(Stored records)
# # # #
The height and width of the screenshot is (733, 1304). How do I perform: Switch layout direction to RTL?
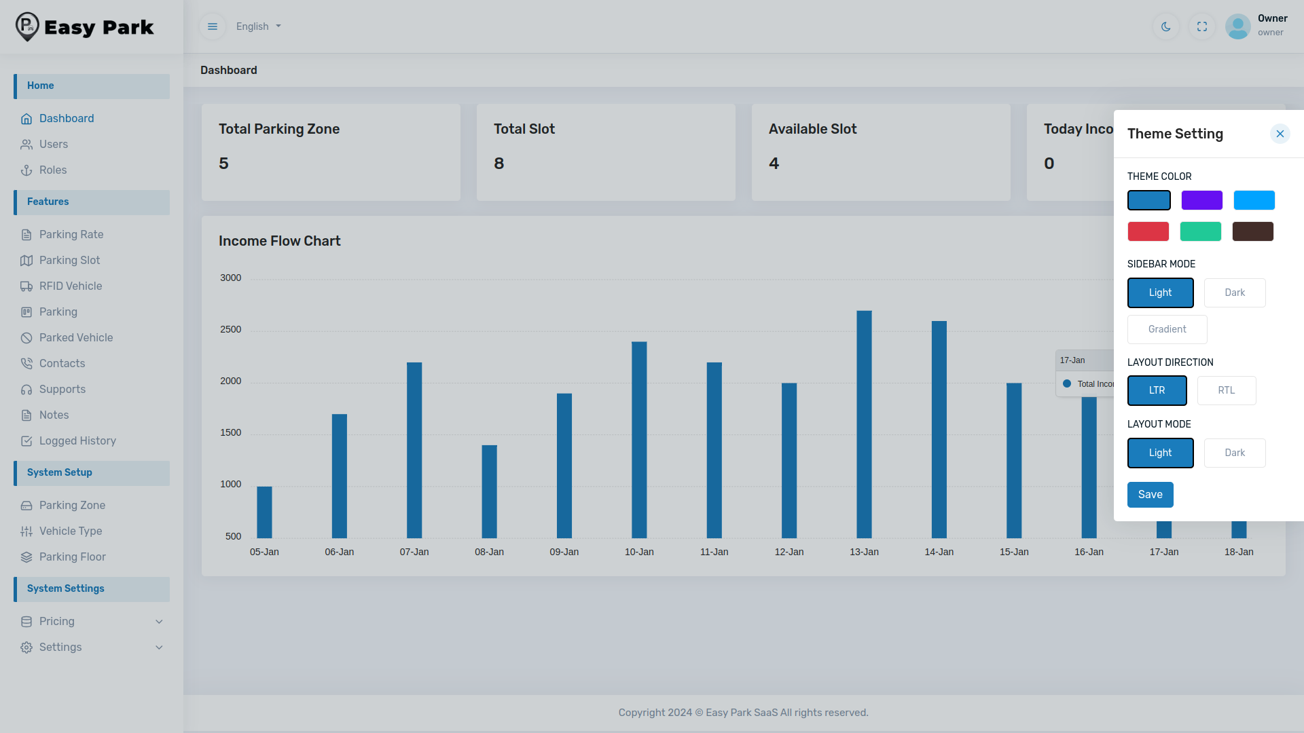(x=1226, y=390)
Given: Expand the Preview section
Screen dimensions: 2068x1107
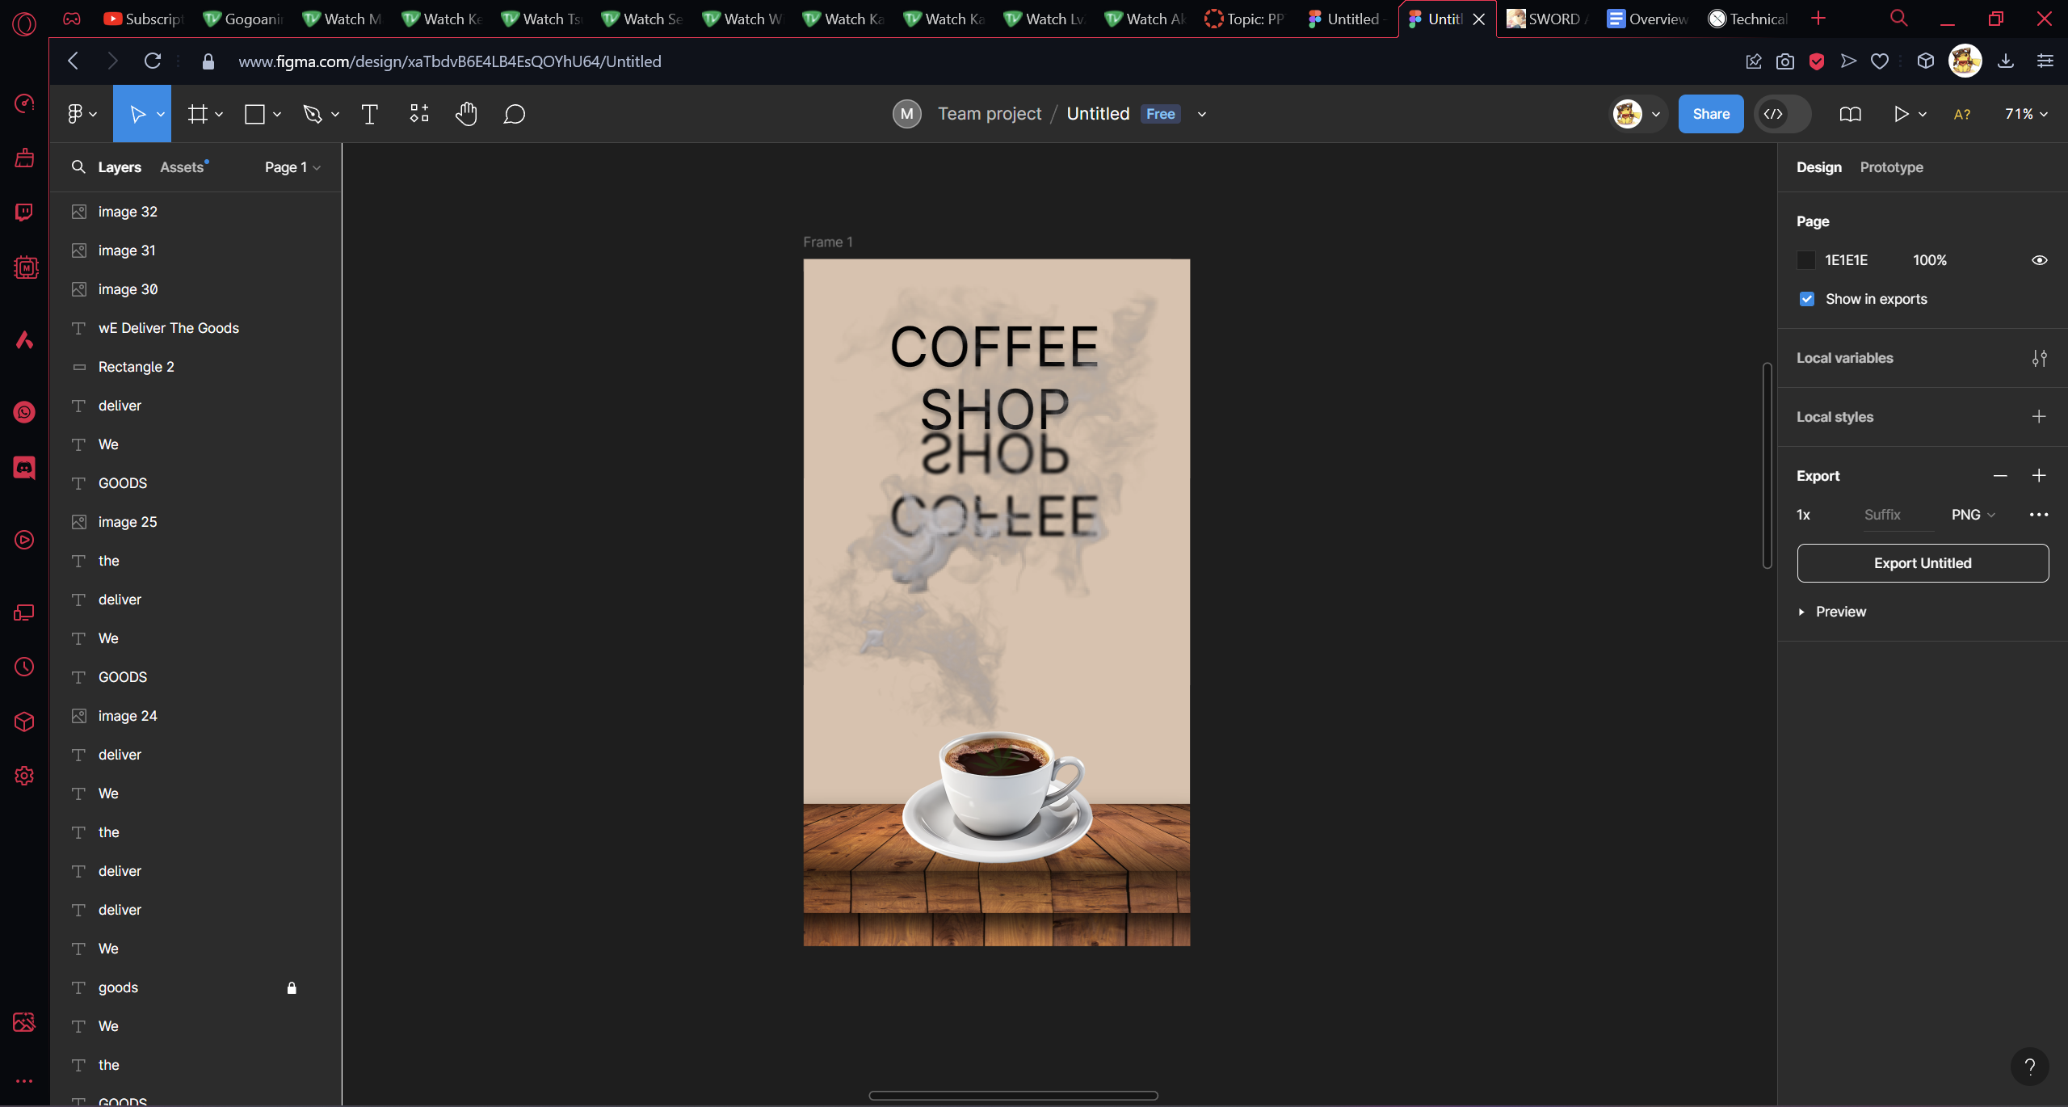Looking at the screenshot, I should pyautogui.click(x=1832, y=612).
# # # #
What you return should match the entries word for word, pictures aside.

The height and width of the screenshot is (733, 1304). How do I perform: Switch layout direction to RTL?
(x=1226, y=390)
Given: Expand the Preview section
Screen dimensions: 2068x1107
Looking at the screenshot, I should pyautogui.click(x=1832, y=612).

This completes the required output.